Matuszewski advocates interdisciplinary research to identify this interplay of factors. ‘Being a historian myself, I have an undeniable weakness for anthropology and sociology,’ he admits. ‘I am interested in studying human beings and social phenomena in their broad historical contexts and over the long term, and I always – almost instinctively – try to look beyond the boundaries of my own field of ancient Greek history. After all, as Carlo Ginzburg once put it, ‘To see, you have to distance yourself from what you know.’ The best and potentially most stimulating way of distancing oneself from one’s own disciplinary inclinations is to enter into dialogue with colleagues working on similar topics from the perspective of different disciplines or methodologies.’

Workshop

Matuszewski is therefore organising a workshop in April 2025 titled The Social and Cultural Construction of Adulthood and Sexual Maturity: Historical and Cross-Cultural Perspectives, for which he received an Early Career Partnership from KNAW. This grant of ten thousand euros enables early career researchers to organise an interdisciplinary meeting. ‘I hope to contribute in a small way to bridging the divide between the humanities and the sciences by providing an opportunity for a group of scholars to share and compare their findings on the particular topic of adulthood and sexual maturity in a cross-disciplinary way.’

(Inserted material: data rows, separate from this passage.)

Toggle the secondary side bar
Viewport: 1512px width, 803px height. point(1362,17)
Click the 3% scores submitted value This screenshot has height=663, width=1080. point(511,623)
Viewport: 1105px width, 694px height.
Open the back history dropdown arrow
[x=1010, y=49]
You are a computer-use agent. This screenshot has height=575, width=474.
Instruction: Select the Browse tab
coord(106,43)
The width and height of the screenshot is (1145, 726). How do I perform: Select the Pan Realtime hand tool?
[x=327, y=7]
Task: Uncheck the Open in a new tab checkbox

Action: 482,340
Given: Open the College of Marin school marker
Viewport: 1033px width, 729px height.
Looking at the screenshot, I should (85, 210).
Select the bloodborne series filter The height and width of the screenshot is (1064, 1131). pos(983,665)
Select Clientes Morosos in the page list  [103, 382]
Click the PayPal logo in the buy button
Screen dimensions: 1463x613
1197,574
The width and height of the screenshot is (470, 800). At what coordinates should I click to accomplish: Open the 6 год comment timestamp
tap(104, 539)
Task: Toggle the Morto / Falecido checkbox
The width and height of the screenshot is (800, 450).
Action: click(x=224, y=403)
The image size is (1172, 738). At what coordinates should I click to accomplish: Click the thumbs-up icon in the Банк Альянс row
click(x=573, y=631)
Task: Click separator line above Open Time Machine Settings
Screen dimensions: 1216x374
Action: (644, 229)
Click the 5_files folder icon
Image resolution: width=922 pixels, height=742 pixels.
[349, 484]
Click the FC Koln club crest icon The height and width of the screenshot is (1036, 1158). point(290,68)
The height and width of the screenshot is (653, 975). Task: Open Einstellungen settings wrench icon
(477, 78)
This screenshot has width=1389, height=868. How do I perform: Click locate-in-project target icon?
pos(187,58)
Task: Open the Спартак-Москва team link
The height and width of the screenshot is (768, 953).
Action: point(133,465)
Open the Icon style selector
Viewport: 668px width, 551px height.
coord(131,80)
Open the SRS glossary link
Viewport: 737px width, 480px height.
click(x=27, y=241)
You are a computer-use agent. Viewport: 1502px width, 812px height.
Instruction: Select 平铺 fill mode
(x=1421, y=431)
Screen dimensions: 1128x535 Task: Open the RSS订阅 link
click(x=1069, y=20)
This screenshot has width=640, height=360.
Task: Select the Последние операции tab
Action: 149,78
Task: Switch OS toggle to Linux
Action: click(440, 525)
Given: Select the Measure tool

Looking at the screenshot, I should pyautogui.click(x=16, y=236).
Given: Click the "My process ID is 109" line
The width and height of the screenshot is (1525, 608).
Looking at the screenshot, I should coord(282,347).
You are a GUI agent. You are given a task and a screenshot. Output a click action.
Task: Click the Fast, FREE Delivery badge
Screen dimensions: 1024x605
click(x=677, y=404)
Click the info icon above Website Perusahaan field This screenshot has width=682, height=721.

‘By looking at different cultures and historical periods, and by complementing this exploration with insights from experts in psychology and neuroscience (working, for instance, on brain development in puberty), this meeting is likely to shed light on the processes and dynamics of how human maturity is constructed, and consequently on a complex subject that is both highly important and currently socially relevant.’